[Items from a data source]

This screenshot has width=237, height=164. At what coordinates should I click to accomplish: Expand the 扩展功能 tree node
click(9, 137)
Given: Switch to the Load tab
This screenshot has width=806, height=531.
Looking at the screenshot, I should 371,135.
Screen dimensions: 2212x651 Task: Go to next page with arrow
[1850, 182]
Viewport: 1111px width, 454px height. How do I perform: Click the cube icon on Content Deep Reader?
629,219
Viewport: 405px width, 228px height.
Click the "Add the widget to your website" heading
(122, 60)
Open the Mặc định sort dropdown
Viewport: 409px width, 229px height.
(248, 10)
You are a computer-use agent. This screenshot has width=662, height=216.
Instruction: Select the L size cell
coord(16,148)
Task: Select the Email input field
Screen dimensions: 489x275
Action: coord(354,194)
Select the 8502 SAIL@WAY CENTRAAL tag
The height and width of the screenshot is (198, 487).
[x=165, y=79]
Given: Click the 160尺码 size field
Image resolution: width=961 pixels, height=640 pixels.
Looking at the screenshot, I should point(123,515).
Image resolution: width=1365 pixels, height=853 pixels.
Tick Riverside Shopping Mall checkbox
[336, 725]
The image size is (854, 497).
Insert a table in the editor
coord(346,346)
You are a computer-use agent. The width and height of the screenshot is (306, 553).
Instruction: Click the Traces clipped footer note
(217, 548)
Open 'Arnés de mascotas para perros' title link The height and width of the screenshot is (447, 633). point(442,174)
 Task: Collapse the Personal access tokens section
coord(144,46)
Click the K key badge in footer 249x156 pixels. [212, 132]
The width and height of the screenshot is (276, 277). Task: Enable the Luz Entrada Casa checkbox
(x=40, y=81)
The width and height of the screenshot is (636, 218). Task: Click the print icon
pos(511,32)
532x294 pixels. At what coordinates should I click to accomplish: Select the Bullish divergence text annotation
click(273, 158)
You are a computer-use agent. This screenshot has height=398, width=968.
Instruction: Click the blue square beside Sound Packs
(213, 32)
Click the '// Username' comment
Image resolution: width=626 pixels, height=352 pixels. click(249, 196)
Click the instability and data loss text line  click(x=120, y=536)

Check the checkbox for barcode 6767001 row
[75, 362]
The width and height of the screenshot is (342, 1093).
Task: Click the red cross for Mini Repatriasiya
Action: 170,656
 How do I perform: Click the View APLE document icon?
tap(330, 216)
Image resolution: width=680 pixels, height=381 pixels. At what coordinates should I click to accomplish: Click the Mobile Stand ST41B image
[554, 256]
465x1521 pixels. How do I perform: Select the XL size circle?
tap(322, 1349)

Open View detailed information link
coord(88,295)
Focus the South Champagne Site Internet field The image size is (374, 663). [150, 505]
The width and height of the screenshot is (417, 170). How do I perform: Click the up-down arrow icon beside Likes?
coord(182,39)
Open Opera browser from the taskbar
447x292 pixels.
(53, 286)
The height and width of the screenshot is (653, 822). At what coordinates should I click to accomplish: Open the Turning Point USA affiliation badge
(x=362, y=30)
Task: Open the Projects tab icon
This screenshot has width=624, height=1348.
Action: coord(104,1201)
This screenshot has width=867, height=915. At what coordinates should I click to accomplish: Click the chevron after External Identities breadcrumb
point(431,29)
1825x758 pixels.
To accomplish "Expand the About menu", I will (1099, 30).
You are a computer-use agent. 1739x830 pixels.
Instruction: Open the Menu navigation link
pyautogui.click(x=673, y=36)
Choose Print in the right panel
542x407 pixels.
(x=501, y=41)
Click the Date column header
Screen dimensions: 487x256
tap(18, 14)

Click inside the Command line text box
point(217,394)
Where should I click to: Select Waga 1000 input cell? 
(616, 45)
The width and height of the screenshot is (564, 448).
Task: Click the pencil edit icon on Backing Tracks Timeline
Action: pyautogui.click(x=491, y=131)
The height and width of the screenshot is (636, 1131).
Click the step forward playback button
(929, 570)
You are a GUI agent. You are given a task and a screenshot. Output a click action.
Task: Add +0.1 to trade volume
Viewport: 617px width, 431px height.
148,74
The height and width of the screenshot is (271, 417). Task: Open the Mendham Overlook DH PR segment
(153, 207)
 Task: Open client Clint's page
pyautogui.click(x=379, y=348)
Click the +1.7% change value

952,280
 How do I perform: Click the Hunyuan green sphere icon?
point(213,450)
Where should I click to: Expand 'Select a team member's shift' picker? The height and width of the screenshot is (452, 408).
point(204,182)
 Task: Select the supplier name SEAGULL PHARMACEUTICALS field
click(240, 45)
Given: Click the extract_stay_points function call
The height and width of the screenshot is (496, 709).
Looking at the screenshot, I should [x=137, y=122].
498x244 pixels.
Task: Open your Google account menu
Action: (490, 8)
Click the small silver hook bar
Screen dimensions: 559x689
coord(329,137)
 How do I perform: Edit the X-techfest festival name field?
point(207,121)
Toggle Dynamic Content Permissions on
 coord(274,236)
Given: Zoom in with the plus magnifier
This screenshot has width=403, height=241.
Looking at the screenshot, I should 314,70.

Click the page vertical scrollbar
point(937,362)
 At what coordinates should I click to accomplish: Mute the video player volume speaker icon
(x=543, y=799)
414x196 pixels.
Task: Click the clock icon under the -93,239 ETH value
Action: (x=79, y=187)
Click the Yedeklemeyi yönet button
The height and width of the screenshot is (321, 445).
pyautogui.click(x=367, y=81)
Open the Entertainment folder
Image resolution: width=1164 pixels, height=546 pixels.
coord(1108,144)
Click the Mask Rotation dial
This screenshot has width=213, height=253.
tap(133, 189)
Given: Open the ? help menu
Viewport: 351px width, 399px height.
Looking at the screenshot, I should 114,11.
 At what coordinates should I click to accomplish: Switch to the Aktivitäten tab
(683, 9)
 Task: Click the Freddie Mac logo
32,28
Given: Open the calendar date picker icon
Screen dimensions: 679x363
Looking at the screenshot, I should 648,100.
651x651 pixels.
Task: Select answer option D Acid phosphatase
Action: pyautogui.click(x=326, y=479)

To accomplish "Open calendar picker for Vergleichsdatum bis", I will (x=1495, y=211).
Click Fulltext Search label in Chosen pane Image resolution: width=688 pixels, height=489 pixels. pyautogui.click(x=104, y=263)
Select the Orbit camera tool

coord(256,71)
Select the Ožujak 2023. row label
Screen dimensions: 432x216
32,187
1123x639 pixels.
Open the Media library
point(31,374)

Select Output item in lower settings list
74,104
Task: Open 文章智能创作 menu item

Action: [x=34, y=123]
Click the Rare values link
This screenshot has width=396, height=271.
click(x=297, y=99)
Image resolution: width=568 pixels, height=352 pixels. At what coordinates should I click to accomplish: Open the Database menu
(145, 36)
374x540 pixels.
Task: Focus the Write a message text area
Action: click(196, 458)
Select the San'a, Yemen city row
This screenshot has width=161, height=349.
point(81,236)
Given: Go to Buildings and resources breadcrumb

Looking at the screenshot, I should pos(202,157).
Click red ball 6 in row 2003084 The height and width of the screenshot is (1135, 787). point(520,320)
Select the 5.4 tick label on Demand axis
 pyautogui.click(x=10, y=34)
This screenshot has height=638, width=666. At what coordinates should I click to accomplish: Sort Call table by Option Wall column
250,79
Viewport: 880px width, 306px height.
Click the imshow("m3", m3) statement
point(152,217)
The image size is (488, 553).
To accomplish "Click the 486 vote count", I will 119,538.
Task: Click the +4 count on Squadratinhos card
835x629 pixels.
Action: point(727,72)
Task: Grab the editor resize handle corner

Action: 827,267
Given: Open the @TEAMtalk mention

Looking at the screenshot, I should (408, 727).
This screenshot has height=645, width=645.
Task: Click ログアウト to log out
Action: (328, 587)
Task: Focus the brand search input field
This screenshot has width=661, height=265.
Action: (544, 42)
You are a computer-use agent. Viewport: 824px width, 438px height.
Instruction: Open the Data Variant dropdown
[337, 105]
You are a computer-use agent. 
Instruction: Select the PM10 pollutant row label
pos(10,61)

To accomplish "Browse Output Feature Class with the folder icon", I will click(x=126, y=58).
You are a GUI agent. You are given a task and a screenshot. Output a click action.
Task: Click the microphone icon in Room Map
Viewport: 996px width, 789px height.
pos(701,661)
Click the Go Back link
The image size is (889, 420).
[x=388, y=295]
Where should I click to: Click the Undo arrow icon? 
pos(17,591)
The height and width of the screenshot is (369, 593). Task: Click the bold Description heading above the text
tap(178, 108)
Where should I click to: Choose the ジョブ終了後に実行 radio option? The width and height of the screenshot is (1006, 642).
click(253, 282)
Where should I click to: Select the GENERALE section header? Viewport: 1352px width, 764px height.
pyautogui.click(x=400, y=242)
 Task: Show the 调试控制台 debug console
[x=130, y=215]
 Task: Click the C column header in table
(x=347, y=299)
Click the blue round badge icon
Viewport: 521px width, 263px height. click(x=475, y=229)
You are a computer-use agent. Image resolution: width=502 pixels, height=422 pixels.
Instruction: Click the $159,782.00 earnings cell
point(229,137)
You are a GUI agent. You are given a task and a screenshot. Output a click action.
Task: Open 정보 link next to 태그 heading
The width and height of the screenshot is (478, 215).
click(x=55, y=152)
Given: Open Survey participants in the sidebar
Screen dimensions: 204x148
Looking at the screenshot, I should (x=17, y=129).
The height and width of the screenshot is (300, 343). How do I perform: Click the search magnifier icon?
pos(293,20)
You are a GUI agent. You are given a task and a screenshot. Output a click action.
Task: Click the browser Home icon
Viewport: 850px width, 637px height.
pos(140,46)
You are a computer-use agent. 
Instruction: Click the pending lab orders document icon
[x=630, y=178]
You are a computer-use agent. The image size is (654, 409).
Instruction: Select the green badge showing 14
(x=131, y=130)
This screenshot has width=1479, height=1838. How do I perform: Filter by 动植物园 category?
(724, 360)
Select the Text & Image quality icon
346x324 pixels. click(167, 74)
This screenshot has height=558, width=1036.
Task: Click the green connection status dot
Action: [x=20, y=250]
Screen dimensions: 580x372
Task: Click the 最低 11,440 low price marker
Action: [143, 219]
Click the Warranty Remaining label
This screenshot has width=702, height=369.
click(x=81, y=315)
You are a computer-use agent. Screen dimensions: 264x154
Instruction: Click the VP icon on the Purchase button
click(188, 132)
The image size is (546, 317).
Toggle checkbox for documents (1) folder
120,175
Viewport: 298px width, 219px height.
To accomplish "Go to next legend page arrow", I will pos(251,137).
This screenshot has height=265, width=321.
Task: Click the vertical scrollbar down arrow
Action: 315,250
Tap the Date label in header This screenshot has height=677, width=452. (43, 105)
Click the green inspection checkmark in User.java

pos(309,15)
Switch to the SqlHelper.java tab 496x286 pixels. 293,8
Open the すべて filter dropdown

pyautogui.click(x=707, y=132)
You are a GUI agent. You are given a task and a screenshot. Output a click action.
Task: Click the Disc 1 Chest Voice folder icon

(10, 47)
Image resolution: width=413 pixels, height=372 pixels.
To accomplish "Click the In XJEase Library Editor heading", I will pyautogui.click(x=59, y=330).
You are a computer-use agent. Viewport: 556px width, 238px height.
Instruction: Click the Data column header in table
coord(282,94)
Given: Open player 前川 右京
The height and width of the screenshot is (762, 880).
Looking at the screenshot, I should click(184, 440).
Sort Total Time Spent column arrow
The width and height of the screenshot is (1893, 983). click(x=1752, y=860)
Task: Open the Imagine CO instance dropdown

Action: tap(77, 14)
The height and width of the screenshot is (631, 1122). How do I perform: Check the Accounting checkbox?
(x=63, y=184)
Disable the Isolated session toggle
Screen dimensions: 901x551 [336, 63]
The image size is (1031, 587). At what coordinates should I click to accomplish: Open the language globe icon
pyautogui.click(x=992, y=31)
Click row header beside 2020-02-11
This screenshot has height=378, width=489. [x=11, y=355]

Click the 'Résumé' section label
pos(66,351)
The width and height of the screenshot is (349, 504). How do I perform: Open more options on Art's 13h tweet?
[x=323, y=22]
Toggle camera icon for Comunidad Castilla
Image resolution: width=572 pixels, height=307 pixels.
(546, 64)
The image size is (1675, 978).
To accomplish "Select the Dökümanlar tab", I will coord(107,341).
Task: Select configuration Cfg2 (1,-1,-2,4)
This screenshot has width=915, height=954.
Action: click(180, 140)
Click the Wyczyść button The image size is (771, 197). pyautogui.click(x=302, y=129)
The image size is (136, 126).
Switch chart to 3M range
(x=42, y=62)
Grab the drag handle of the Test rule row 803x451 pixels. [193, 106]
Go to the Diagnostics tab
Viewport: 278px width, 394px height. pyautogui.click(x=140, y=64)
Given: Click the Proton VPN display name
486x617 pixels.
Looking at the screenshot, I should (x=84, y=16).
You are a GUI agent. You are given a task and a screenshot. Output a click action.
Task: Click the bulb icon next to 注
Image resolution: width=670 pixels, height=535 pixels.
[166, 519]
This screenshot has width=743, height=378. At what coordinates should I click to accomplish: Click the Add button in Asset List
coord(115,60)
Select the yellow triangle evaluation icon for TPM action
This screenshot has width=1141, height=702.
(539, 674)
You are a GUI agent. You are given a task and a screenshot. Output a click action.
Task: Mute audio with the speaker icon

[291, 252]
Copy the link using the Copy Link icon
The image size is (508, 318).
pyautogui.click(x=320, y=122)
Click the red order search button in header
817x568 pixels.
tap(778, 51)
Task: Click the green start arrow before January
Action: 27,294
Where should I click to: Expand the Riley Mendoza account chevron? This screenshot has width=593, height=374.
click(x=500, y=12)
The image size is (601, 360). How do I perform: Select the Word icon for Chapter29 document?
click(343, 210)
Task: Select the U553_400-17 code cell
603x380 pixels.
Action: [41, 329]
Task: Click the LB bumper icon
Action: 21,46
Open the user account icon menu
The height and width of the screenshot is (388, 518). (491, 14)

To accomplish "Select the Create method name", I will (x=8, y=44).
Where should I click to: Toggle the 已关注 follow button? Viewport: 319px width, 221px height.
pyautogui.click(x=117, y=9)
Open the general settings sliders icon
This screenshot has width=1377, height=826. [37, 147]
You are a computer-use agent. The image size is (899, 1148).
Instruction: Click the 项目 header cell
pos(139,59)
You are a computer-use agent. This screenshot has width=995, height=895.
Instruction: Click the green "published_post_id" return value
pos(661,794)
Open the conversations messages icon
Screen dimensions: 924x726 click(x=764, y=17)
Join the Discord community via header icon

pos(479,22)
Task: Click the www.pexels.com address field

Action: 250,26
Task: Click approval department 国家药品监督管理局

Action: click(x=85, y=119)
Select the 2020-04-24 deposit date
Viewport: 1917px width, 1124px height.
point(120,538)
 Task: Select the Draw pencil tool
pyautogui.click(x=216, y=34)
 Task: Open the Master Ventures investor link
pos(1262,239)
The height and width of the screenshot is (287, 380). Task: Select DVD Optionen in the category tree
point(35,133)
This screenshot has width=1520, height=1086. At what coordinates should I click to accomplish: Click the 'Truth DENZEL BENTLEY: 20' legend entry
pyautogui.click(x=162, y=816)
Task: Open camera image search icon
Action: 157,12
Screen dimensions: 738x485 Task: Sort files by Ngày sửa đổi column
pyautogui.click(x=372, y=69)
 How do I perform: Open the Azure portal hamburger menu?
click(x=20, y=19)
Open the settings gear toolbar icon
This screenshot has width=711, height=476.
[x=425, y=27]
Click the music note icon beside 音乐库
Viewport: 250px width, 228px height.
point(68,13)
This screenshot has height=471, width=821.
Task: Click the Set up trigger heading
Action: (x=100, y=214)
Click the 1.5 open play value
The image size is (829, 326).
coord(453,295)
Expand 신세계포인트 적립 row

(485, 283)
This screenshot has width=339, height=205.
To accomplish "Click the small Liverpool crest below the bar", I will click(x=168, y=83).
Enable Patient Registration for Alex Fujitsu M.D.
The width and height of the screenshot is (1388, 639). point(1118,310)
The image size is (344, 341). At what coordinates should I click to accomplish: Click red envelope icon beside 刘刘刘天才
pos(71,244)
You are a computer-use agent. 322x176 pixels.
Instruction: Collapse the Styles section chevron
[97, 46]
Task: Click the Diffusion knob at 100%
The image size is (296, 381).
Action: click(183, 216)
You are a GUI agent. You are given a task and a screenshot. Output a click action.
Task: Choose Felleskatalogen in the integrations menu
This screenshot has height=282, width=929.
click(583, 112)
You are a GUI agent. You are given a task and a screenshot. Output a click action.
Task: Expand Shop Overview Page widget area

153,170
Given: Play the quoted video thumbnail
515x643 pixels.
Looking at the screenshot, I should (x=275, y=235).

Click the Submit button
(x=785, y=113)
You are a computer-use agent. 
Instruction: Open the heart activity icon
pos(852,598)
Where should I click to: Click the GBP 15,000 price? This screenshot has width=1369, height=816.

To do: The lines to extract from the data above begin with the line containing "Click the Date column header" and end with the line containing "Click the Mask Rotation dial". Extract them exactly, including both.

Solution below:
Click the Date column header
Screen dimensions: 487x256
tap(18, 14)

Click inside the Command line text box
point(217,394)
Where should I click to: Select Waga 1000 input cell? 
(616, 45)
The width and height of the screenshot is (564, 448).
Task: Click the pencil edit icon on Backing Tracks Timeline
Action: pyautogui.click(x=491, y=131)
The height and width of the screenshot is (636, 1131).
Click the step forward playback button
(929, 570)
You are a GUI agent. You are given a task and a screenshot. Output a click action.
Task: Add +0.1 to trade volume
Viewport: 617px width, 431px height.
148,74
The height and width of the screenshot is (271, 417). Task: Open the Mendham Overlook DH PR segment
(153, 207)
 Task: Open client Clint's page
pyautogui.click(x=379, y=348)
Click the +1.7% change value

952,280
 How do I perform: Click the Hunyuan green sphere icon?
point(213,450)
Where should I click to: Expand 'Select a team member's shift' picker? The height and width of the screenshot is (452, 408).
point(204,182)
 Task: Select the supplier name SEAGULL PHARMACEUTICALS field
click(240, 45)
Given: Click the extract_stay_points function call
The height and width of the screenshot is (496, 709).
Looking at the screenshot, I should [x=137, y=122].
498x244 pixels.
Task: Open your Google account menu
Action: (490, 8)
Click the small silver hook bar
Screen dimensions: 559x689
coord(329,137)
 How do I perform: Edit the X-techfest festival name field?
point(207,121)
Toggle Dynamic Content Permissions on
 coord(274,236)
Given: Zoom in with the plus magnifier
This screenshot has width=403, height=241.
Looking at the screenshot, I should 314,70.

Click the page vertical scrollbar
point(937,362)
 At what coordinates should I click to accomplish: Mute the video player volume speaker icon
(x=543, y=799)
414x196 pixels.
Task: Click the clock icon under the -93,239 ETH value
Action: (x=79, y=187)
Click the Yedeklemeyi yönet button
The height and width of the screenshot is (321, 445).
pyautogui.click(x=367, y=81)
Open the Entertainment folder
Image resolution: width=1164 pixels, height=546 pixels.
coord(1108,144)
Click the Mask Rotation dial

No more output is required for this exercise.